Op 21 april 2017 heeft de Rechtbank Rotterdam uitspraak gedaan in de strafzaak tegen de verdachte, die werd beschuldigd van het voorhanden hebben van een vuurwapen en munitie in strijd met de Wet wapens en munitie. De verdachte werd ervan beschuldigd op of omstreeks 4 mei 2016 in Vlaardingen een vuurwapen van het merk/type Zastava M 57, kaliber 7.62 x 25mm, en bijbehorende munitie voorhanden te hebben gehad. De officier van justitie eiste een gevangenisstraf van 9 maanden, met gedeeltelijke herroeping van een eerdere voorwaardelijke invrijheidstelling. De verdediging pleitte voor vrijspraak, stellende dat het wapen en de munitie niet van de verdachte waren en dat er geen sluitend bewijs was dat het DNA van de verdachte op het wapen was aangetroffen.

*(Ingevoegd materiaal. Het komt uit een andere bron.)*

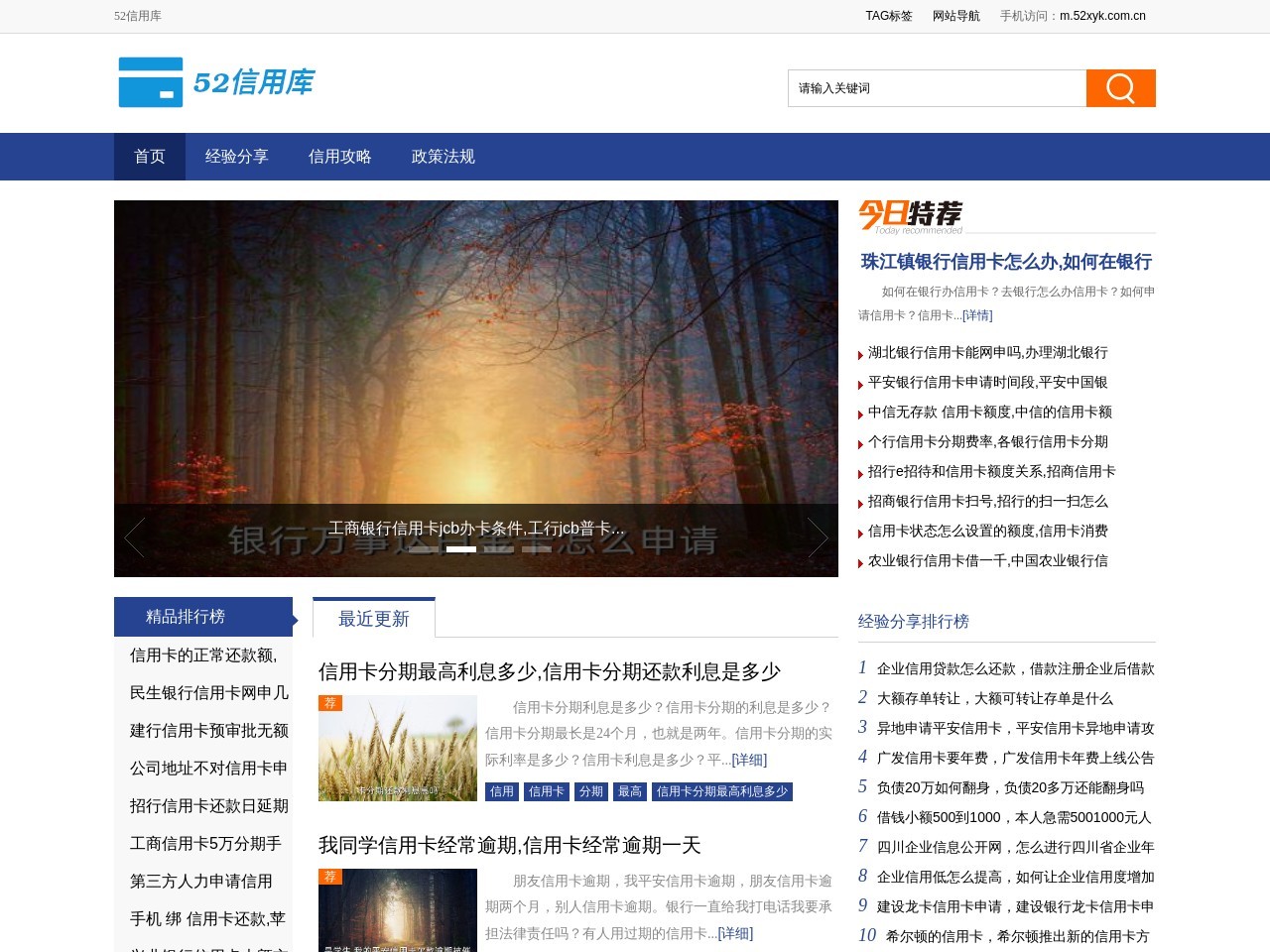Click the magnifier search icon
Viewport: 1270px width, 952px height.
coord(1120,87)
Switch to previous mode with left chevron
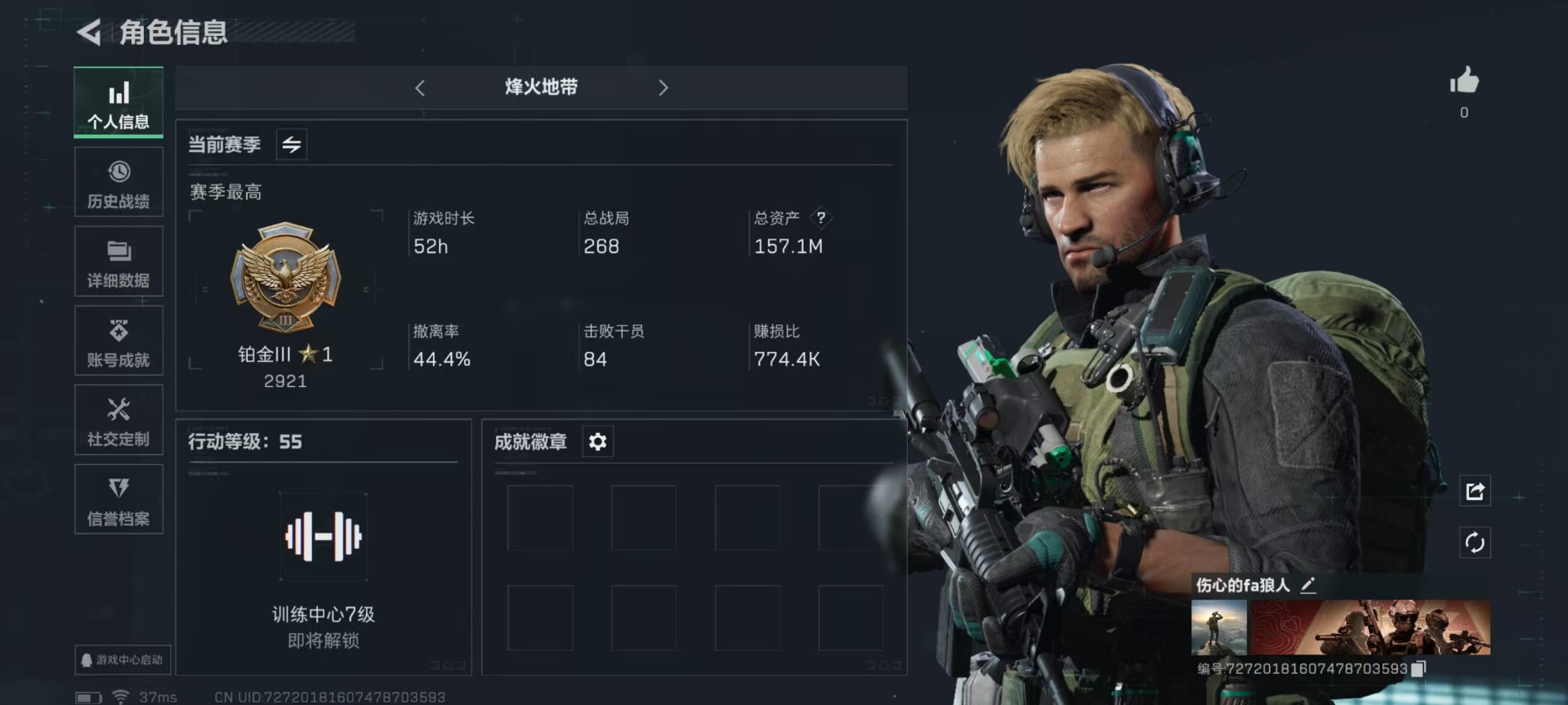This screenshot has height=705, width=1568. click(420, 87)
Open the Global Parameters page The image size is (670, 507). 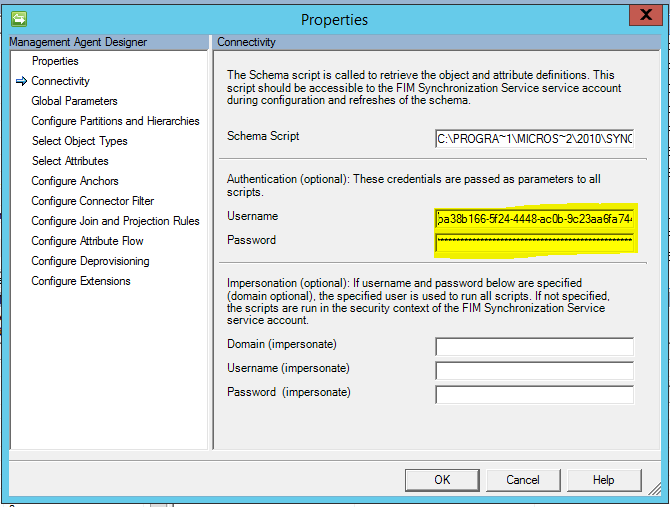74,101
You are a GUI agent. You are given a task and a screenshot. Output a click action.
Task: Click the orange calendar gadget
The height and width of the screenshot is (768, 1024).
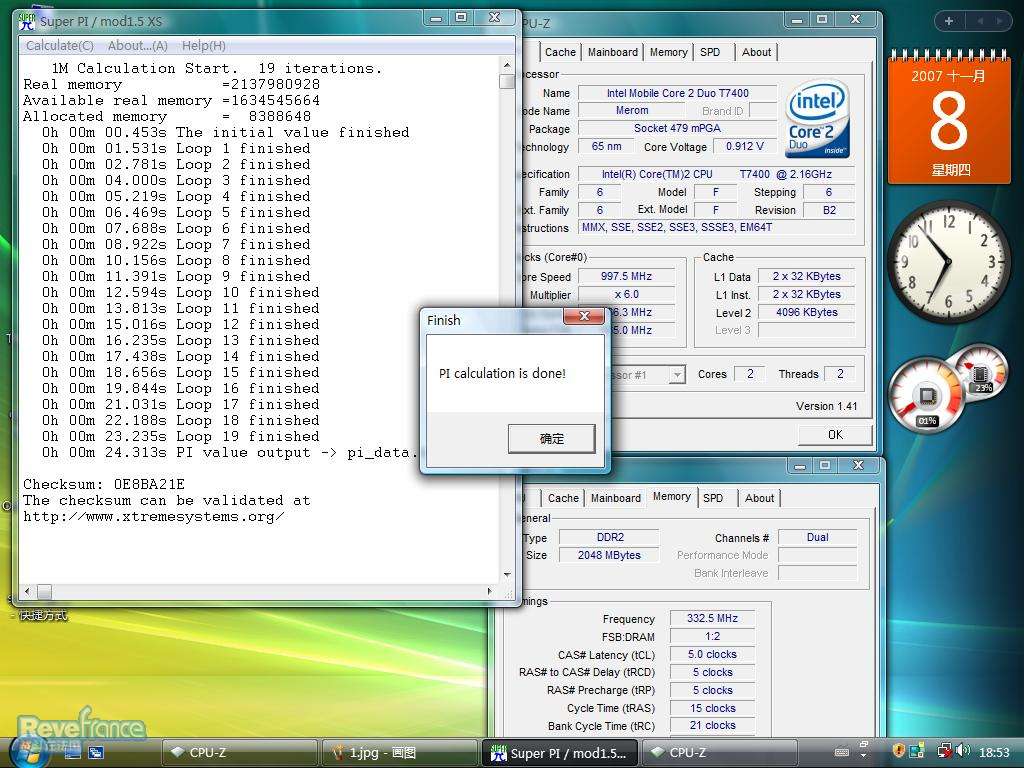[x=949, y=121]
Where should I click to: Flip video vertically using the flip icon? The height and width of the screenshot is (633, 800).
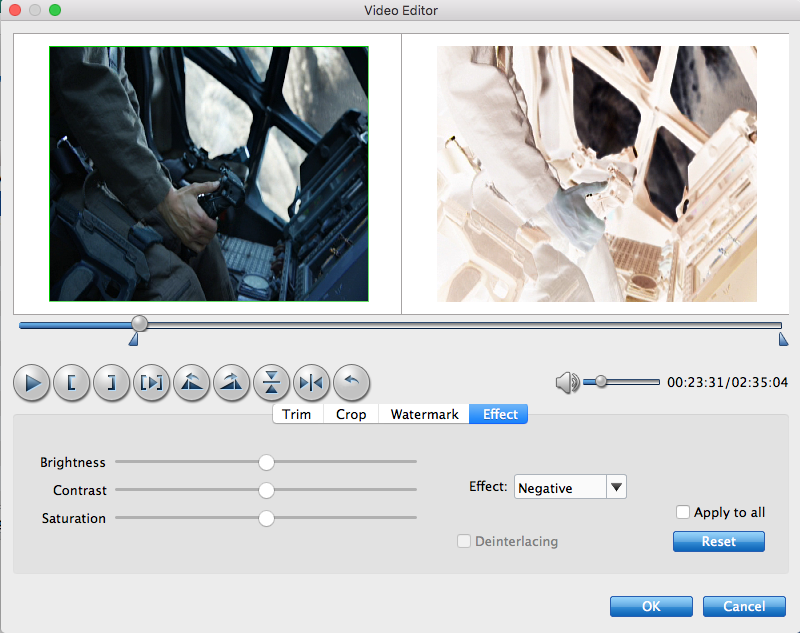click(x=271, y=382)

De rechtbank oordeelde dat het DNA-profiel van de verdachte matchte met het DNA op het wapen, met een matchkans van 1 op 685 miljoen. De rechtbank concludeerde dat de verdachte het wapen voorhanden had en dat er geen feiten of omstandigheden waren die de strafbaarheid van het feit uitsloten. De rechtbank legde een gevangenisstraf op van 6 maanden, met aftrek van voorarrest, en wees de vordering tot herroeping van de voorwaardelijke invrijheidstelling af, omdat het resocialisatietraject van de verdachte niet verstoord diende te worden.
De rechtbank baseerde haar beslissing op de ernst van het feit, de omstandigheden waaronder het feit was begaan, en de persoonlijke omstandigheden van de verdachte. De verdachte had geen eerdere veroordelingen voor soortgelijke feiten en had inmiddels een betaalde baan gevonden, wat zijn kans op recidive zou verlagen. De rechtbank achtte het niet wenselijk dat de verdachte zijn werk en sociale inbedding zou verliezen door een langdurige detentie.